Was working on my next project and for some unknown reason, during the main loop it will work perfectly on 1st round, but then always crashed with this strange "EXC_BAD_ACCESS" error which I never seen before. Sometimes it shows this screen full of assembly languages as shown below.
Sometimes it's like this:
Tried lots of different things, like restructuring the classes, moving methods up and down the hierarchy, add lots of NSLog and checking object allocation/deallocation, check for memory leak in Instruments...etc.
Search on the net (see this one for example) and learned that the error is more about trying to call method of a object that's already deleted, not the memory leak. Have to use "Enable NSZombie detection" as shown below to check.
And I got it straight away!
After a while finally worked out that I was incorrectly doing something like this;
recordOfComputersMove = [recordOfComputersMove stringByAppendingFormat:@"%@%i",kStringSeparater,curEmptySpot];
which should actually be like this, adding the "retain" at the back fixed the problem.
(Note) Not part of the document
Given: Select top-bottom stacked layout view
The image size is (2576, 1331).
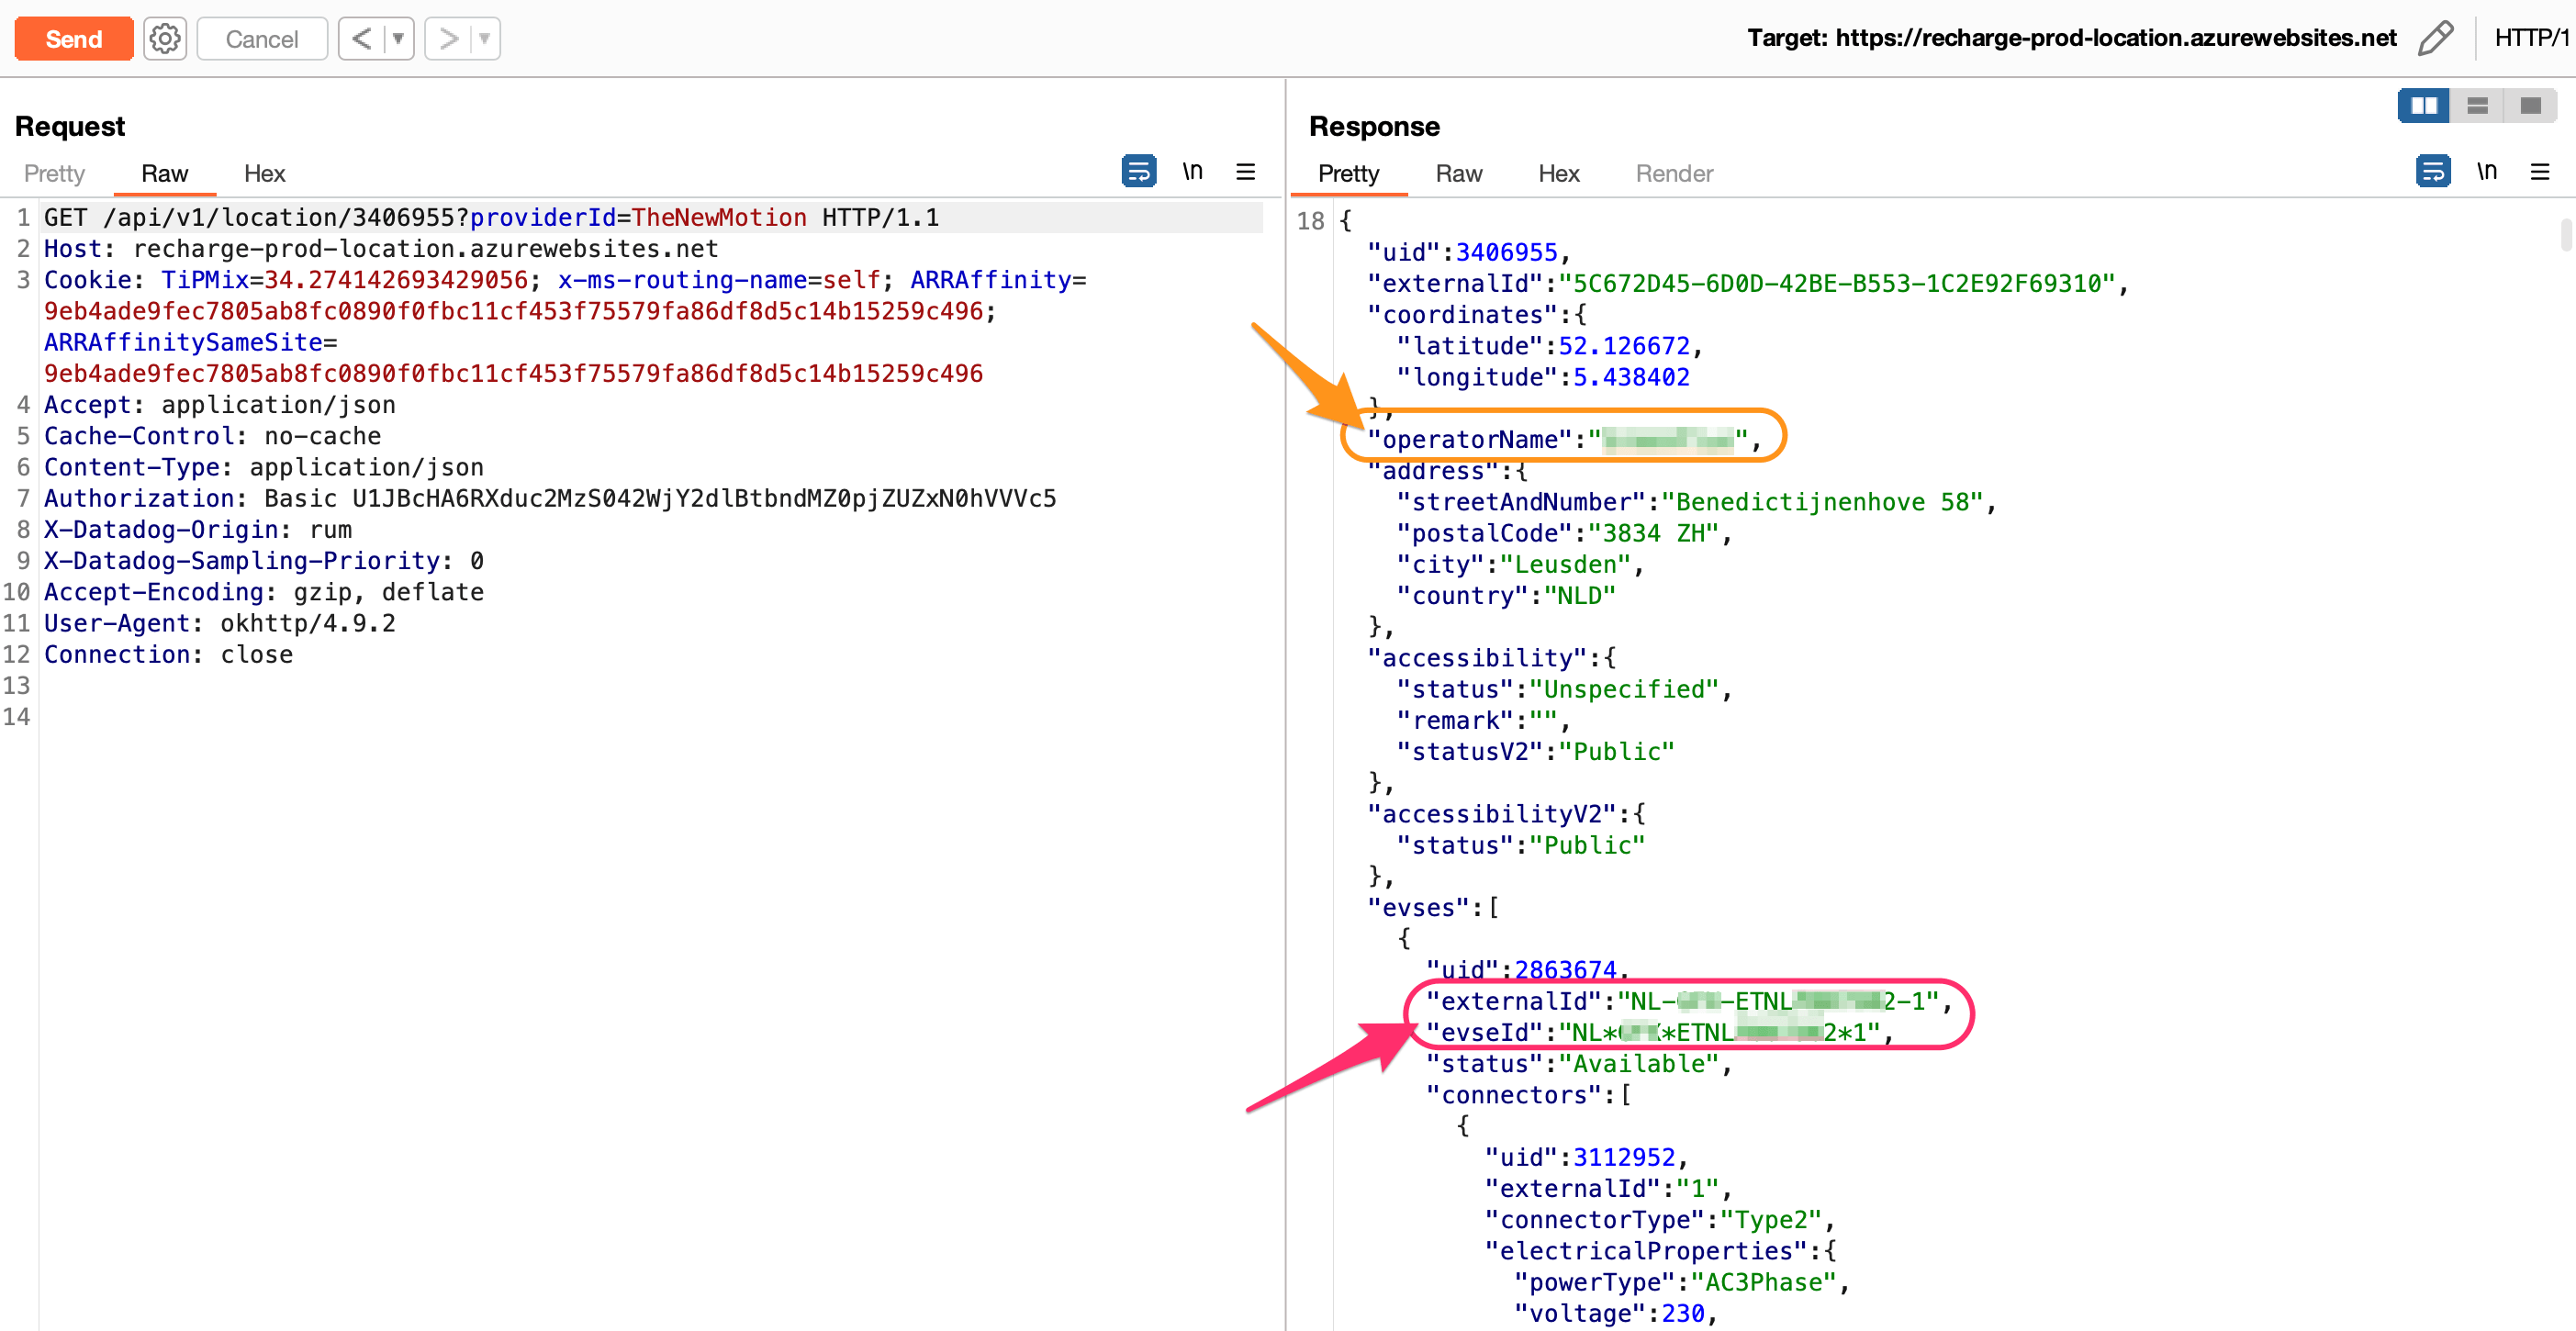Looking at the screenshot, I should click(x=2477, y=105).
recordOfComputersMove = [[recordOfComputersMove stringByAppendingFormat:@"%@%i",kStringSeparater,curEmptySpot] retain];
while working on the issue, I also read a few articles talking about this thing called "Enable Guard Malloc" (see here and here), and it took me a while to find out how to do it in XCode 4 (see here) as shown below inside "Edit Scheme".
However I think I don't understand how to use it "properly" yet as after it's been enabled, all I can see is this message as shown below, saying "stack log" been created in this file. But when I tried to open that file, it's in some sort of special format which I can't find a proper reader/editor to interpret it into a readable way.
Well, I guess most important thing for me is to identify the problem and work out a fix. That "Guard Malloc" way is definitely a bit too advanced for my level I guess...
Yeah, feels good to learn new things every day!